Set task:
Replace "Where is" with "Where can I find" everywhere it appears in the records below, and keep every other part of the lines unchanged.

(Word and element locating data)
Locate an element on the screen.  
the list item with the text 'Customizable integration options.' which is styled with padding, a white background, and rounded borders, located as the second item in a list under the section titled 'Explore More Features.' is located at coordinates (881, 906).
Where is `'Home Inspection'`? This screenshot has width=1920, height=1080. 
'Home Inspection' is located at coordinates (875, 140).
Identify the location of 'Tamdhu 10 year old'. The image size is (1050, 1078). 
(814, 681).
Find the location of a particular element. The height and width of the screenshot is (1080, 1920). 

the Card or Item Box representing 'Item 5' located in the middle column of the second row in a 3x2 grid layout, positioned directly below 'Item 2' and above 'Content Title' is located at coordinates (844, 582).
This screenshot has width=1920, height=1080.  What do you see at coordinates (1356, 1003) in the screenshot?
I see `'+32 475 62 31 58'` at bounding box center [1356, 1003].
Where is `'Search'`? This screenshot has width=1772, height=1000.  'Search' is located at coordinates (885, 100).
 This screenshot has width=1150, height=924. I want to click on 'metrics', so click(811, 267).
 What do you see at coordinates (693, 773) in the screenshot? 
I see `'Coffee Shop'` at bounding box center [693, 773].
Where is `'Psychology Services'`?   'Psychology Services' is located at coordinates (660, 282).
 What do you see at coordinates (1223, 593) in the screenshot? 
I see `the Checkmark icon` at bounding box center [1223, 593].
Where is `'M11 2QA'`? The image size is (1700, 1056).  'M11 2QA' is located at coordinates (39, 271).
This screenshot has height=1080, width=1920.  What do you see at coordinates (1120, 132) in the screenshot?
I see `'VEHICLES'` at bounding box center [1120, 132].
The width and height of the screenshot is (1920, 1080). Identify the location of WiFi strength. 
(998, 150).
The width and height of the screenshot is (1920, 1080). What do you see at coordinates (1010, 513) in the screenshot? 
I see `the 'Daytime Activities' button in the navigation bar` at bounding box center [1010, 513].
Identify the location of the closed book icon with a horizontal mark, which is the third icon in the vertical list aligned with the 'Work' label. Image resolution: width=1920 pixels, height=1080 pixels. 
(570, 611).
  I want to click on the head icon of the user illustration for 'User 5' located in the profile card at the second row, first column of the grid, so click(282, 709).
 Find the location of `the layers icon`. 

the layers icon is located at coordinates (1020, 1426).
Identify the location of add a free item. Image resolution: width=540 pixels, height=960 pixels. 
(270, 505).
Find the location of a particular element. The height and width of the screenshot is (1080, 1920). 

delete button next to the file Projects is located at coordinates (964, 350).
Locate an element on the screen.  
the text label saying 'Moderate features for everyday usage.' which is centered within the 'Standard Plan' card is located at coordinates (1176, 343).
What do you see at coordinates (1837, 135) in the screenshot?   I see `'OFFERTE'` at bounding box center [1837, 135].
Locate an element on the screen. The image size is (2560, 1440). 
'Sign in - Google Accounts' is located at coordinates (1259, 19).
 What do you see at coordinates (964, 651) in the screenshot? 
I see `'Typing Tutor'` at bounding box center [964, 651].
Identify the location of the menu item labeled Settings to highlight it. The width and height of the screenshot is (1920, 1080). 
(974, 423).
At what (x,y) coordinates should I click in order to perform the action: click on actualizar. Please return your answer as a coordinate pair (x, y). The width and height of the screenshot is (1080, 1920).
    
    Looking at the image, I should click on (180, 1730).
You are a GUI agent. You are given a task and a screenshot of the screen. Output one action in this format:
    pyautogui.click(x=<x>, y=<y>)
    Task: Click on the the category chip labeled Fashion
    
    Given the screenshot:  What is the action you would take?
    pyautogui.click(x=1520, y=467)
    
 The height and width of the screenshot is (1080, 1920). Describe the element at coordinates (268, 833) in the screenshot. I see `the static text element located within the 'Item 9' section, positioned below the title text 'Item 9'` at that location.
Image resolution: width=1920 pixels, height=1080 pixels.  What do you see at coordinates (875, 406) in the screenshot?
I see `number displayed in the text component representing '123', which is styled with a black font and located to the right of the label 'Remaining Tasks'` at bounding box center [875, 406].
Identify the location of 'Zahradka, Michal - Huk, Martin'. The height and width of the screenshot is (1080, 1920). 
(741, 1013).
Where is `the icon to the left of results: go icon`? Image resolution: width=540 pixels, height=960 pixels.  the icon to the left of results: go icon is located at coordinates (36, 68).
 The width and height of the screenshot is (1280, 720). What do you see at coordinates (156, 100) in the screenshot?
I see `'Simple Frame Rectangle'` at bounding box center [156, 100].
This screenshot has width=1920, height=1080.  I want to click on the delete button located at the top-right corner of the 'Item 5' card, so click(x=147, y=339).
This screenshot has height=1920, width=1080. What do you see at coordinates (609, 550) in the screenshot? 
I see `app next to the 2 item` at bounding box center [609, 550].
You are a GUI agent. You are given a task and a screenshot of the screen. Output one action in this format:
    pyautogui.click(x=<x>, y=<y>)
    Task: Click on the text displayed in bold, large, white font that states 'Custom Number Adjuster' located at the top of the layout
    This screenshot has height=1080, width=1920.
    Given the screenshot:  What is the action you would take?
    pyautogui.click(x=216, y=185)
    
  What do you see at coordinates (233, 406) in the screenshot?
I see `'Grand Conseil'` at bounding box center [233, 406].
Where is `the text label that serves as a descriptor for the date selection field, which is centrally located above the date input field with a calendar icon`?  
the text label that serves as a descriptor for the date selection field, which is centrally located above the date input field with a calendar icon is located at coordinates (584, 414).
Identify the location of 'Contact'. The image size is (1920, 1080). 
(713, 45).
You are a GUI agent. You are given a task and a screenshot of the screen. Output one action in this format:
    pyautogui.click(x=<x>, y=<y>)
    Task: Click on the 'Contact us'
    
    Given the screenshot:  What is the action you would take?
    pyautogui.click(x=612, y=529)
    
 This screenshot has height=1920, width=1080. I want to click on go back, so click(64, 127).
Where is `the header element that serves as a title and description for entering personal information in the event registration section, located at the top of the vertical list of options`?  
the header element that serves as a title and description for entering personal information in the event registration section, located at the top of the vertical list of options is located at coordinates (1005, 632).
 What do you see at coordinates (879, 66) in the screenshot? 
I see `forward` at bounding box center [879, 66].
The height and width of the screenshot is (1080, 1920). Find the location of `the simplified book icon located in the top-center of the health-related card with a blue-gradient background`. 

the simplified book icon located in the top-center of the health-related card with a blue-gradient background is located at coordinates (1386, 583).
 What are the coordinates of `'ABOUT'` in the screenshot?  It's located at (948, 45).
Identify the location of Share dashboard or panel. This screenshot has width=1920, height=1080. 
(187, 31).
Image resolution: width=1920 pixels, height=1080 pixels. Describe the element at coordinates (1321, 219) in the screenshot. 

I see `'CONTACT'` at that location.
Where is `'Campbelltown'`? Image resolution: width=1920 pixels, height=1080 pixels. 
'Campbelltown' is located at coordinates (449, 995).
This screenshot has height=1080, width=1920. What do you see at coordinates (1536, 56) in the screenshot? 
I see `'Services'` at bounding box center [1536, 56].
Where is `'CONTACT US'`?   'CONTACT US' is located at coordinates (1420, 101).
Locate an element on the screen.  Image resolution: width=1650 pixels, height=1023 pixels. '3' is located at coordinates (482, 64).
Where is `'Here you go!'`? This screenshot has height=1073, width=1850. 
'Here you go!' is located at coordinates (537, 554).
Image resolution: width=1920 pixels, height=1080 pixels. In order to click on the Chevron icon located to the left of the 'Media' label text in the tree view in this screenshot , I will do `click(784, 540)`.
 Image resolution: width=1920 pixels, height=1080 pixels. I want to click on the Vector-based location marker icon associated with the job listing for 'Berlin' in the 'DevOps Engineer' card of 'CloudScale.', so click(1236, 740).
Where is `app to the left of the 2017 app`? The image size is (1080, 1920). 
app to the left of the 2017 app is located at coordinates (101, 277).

Response for this exercise:
Locate an element on the screen.  
the list item with the text 'Customizable integration options.' which is styled with padding, a white background, and rounded borders, located as the second item in a list under the section titled 'Explore More Features.' is located at coordinates (881, 906).
Where can I find `'Home Inspection'`? This screenshot has width=1920, height=1080. 
'Home Inspection' is located at coordinates (875, 140).
Identify the location of 'Tamdhu 10 year old'. The image size is (1050, 1078). 
(814, 681).
Find the location of a particular element. The height and width of the screenshot is (1080, 1920). 

the Card or Item Box representing 'Item 5' located in the middle column of the second row in a 3x2 grid layout, positioned directly below 'Item 2' and above 'Content Title' is located at coordinates (844, 582).
This screenshot has width=1920, height=1080.  What do you see at coordinates (1356, 1003) in the screenshot?
I see `'+32 475 62 31 58'` at bounding box center [1356, 1003].
Where can I find `'Search'`? This screenshot has width=1772, height=1000.  'Search' is located at coordinates (885, 100).
 This screenshot has width=1150, height=924. I want to click on 'metrics', so click(811, 267).
 What do you see at coordinates (693, 773) in the screenshot? 
I see `'Coffee Shop'` at bounding box center [693, 773].
Where can I find `'Psychology Services'`?   'Psychology Services' is located at coordinates (660, 282).
 What do you see at coordinates (1223, 593) in the screenshot? 
I see `the Checkmark icon` at bounding box center [1223, 593].
Where can I find `'M11 2QA'`? The image size is (1700, 1056).  'M11 2QA' is located at coordinates (39, 271).
This screenshot has height=1080, width=1920.  What do you see at coordinates (1120, 132) in the screenshot?
I see `'VEHICLES'` at bounding box center [1120, 132].
The width and height of the screenshot is (1920, 1080). Identify the location of WiFi strength. 
(998, 150).
The width and height of the screenshot is (1920, 1080). What do you see at coordinates (1010, 513) in the screenshot? 
I see `the 'Daytime Activities' button in the navigation bar` at bounding box center [1010, 513].
Identify the location of the closed book icon with a horizontal mark, which is the third icon in the vertical list aligned with the 'Work' label. Image resolution: width=1920 pixels, height=1080 pixels. 
(570, 611).
  I want to click on the head icon of the user illustration for 'User 5' located in the profile card at the second row, first column of the grid, so click(282, 709).
 Find the location of `the layers icon`. 

the layers icon is located at coordinates (1020, 1426).
Identify the location of add a free item. Image resolution: width=540 pixels, height=960 pixels. 
(270, 505).
Find the location of a particular element. The height and width of the screenshot is (1080, 1920). 

delete button next to the file Projects is located at coordinates (964, 350).
Locate an element on the screen.  
the text label saying 'Moderate features for everyday usage.' which is centered within the 'Standard Plan' card is located at coordinates (1176, 343).
What do you see at coordinates (1837, 135) in the screenshot?   I see `'OFFERTE'` at bounding box center [1837, 135].
Locate an element on the screen. The image size is (2560, 1440). 
'Sign in - Google Accounts' is located at coordinates (1259, 19).
 What do you see at coordinates (964, 651) in the screenshot? 
I see `'Typing Tutor'` at bounding box center [964, 651].
Identify the location of the menu item labeled Settings to highlight it. The width and height of the screenshot is (1920, 1080). 
(974, 423).
At what (x,y) coordinates should I click in order to perform the action: click on actualizar. Please return your answer as a coordinate pair (x, y). The width and height of the screenshot is (1080, 1920).
    
    Looking at the image, I should click on (180, 1730).
You are a GUI agent. You are given a task and a screenshot of the screen. Output one action in this format:
    pyautogui.click(x=<x>, y=<y>)
    Task: Click on the the category chip labeled Fashion
    
    Given the screenshot:  What is the action you would take?
    pyautogui.click(x=1520, y=467)
    
 The height and width of the screenshot is (1080, 1920). Describe the element at coordinates (268, 833) in the screenshot. I see `the static text element located within the 'Item 9' section, positioned below the title text 'Item 9'` at that location.
Image resolution: width=1920 pixels, height=1080 pixels.  What do you see at coordinates (875, 406) in the screenshot?
I see `number displayed in the text component representing '123', which is styled with a black font and located to the right of the label 'Remaining Tasks'` at bounding box center [875, 406].
Identify the location of 'Zahradka, Michal - Huk, Martin'. The height and width of the screenshot is (1080, 1920). 
(741, 1013).
Where can I find `the icon to the left of results: go icon`? Image resolution: width=540 pixels, height=960 pixels.  the icon to the left of results: go icon is located at coordinates (36, 68).
 The width and height of the screenshot is (1280, 720). What do you see at coordinates (156, 100) in the screenshot?
I see `'Simple Frame Rectangle'` at bounding box center [156, 100].
This screenshot has width=1920, height=1080.  I want to click on the delete button located at the top-right corner of the 'Item 5' card, so click(x=147, y=339).
This screenshot has height=1920, width=1080. What do you see at coordinates (609, 550) in the screenshot? 
I see `app next to the 2 item` at bounding box center [609, 550].
You are a GUI agent. You are given a task and a screenshot of the screen. Output one action in this format:
    pyautogui.click(x=<x>, y=<y>)
    Task: Click on the text displayed in bold, large, white font that states 'Custom Number Adjuster' located at the top of the layout
    This screenshot has height=1080, width=1920.
    Given the screenshot:  What is the action you would take?
    pyautogui.click(x=216, y=185)
    
  What do you see at coordinates (233, 406) in the screenshot?
I see `'Grand Conseil'` at bounding box center [233, 406].
Where can I find `the text label that serves as a descriptor for the date selection field, which is centrally located above the date input field with a calendar icon`?  
the text label that serves as a descriptor for the date selection field, which is centrally located above the date input field with a calendar icon is located at coordinates (584, 414).
Identify the location of 'Contact'. The image size is (1920, 1080). 
(713, 45).
You are a GUI agent. You are given a task and a screenshot of the screen. Output one action in this format:
    pyautogui.click(x=<x>, y=<y>)
    Task: Click on the 'Contact us'
    
    Given the screenshot:  What is the action you would take?
    pyautogui.click(x=612, y=529)
    
 This screenshot has height=1920, width=1080. I want to click on go back, so click(64, 127).
Where can I find `the header element that serves as a title and description for entering personal information in the event registration section, located at the top of the vertical list of options`?  
the header element that serves as a title and description for entering personal information in the event registration section, located at the top of the vertical list of options is located at coordinates (1005, 632).
 What do you see at coordinates (879, 66) in the screenshot? 
I see `forward` at bounding box center [879, 66].
The height and width of the screenshot is (1080, 1920). Find the location of `the simplified book icon located in the top-center of the health-related card with a blue-gradient background`. 

the simplified book icon located in the top-center of the health-related card with a blue-gradient background is located at coordinates (1386, 583).
 What are the coordinates of `'ABOUT'` in the screenshot?  It's located at (948, 45).
Identify the location of Share dashboard or panel. This screenshot has width=1920, height=1080. 
(187, 31).
Image resolution: width=1920 pixels, height=1080 pixels. Describe the element at coordinates (1321, 219) in the screenshot. 

I see `'CONTACT'` at that location.
Where can I find `'Campbelltown'`? Image resolution: width=1920 pixels, height=1080 pixels. 
'Campbelltown' is located at coordinates (449, 995).
This screenshot has height=1080, width=1920. What do you see at coordinates (1536, 56) in the screenshot? 
I see `'Services'` at bounding box center [1536, 56].
Where can I find `'CONTACT US'`?   'CONTACT US' is located at coordinates (1420, 101).
Locate an element on the screen.  Image resolution: width=1650 pixels, height=1023 pixels. '3' is located at coordinates (482, 64).
Where can I find `'Here you go!'`? This screenshot has height=1073, width=1850. 
'Here you go!' is located at coordinates (537, 554).
Image resolution: width=1920 pixels, height=1080 pixels. In order to click on the Chevron icon located to the left of the 'Media' label text in the tree view in this screenshot , I will do `click(784, 540)`.
 Image resolution: width=1920 pixels, height=1080 pixels. I want to click on the Vector-based location marker icon associated with the job listing for 'Berlin' in the 'DevOps Engineer' card of 'CloudScale.', so click(1236, 740).
Where can I find `app to the left of the 2017 app`? The image size is (1080, 1920). 
app to the left of the 2017 app is located at coordinates (101, 277).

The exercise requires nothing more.